Il treno, certo, è aspetto non secondario della seduzione che questo libro esercita. Garcìa Marquez, al proposito, affermava che Il treno è l'unica maniera umana di viaggiare. "L'aereo - diceva - sembra un miracolo, ma va così veloce che arrivi solo col corpo, e poi ti muovi per due o tre giorni come una sonnambula, finché non arriva l'anima rimasta indietro”.
E sì, il treno è mezzo ideale per il cacciatore di storie, col suo tempo dilatato, con i pensieri che scivolano come il mondo dal finestrino. Con la sua capacità di rendere il viaggiatore presente e puntuale a se stesso. Non posso immaginare il viaggio - i viaggi - di Tito, senza il treno.
Ora che ci penso risuona in modo particolare anche quell'aggettivo ultimo con cui ho introdotto questo suo libro. Di sicuro non sarà davvero l'ultimo, e però non manca un certo carattere ultimativo. Come se in queste pagine Tito avesse voluto abbracciare per intero il mondo raccontato in precedenza in diversi libri, ricapitolarlo per mettere qualche punto fermo.
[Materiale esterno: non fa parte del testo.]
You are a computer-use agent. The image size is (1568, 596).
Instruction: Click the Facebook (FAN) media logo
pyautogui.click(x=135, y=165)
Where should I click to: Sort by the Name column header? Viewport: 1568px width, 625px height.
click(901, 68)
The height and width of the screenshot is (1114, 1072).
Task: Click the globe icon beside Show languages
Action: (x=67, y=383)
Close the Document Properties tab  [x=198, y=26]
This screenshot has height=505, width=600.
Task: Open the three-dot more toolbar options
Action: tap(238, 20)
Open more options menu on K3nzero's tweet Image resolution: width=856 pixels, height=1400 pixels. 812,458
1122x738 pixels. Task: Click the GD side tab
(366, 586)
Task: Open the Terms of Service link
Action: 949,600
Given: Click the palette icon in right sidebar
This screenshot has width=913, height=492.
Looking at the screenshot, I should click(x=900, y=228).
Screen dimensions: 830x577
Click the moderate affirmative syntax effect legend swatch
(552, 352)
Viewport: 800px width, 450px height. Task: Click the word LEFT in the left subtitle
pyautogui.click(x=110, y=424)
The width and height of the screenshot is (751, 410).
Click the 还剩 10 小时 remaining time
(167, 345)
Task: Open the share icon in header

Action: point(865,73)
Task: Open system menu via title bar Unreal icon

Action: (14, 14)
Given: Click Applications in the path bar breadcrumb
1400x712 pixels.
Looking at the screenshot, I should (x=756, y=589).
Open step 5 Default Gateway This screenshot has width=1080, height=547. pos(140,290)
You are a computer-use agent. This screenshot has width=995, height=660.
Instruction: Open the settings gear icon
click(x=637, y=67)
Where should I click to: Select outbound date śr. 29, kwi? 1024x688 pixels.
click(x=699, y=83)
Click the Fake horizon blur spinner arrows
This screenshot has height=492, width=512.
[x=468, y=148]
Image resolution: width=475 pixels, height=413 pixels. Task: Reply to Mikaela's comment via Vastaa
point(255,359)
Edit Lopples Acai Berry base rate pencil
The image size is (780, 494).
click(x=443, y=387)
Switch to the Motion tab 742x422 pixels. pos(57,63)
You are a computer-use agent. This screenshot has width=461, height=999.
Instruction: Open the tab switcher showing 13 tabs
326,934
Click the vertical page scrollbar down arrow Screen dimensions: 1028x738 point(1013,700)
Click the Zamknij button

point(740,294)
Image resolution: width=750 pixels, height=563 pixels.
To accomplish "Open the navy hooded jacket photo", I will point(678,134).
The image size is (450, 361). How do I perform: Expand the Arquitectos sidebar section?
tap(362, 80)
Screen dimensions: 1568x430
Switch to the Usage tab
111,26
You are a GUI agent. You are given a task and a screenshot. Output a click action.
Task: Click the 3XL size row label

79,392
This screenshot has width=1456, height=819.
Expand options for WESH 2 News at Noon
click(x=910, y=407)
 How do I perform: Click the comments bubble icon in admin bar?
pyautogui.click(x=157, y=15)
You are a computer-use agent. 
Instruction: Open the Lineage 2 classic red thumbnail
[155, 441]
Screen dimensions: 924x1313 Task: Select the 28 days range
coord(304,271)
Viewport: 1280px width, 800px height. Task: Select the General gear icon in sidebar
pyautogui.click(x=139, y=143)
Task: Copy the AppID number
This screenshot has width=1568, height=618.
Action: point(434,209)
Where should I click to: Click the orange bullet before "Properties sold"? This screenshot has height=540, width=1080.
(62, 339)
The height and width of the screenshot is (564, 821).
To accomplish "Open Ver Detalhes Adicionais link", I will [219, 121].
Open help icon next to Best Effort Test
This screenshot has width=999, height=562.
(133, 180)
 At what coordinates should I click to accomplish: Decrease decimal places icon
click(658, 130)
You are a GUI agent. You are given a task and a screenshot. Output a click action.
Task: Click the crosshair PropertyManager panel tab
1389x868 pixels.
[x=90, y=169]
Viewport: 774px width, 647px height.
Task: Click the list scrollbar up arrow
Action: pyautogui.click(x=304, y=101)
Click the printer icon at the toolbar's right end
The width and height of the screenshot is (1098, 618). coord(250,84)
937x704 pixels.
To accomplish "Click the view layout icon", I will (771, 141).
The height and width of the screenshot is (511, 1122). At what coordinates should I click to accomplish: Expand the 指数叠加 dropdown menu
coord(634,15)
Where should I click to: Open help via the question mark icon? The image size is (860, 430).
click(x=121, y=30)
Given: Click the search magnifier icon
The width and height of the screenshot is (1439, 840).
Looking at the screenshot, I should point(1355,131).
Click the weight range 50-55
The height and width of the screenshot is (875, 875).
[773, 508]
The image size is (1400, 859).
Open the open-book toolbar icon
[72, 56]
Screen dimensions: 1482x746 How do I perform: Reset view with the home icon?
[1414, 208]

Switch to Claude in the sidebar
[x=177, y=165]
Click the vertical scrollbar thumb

Che poi questa espressione, punto fermo, sembra così inappropriata. Non può che esserlo per un uomo che prova a spiegare così la sua irrequietezza:
"A chi mi domanda quale sia l'obiettivo del mio viaggio rispondo che non ne ho nessuno in testa vado dove trovo qualcosa che mi incuriosisce, mi intriga, dove comincio a sentirmi a mio agio, a star bene, insomma".
Proprio vero che a viaggiare si comincia prima di partire.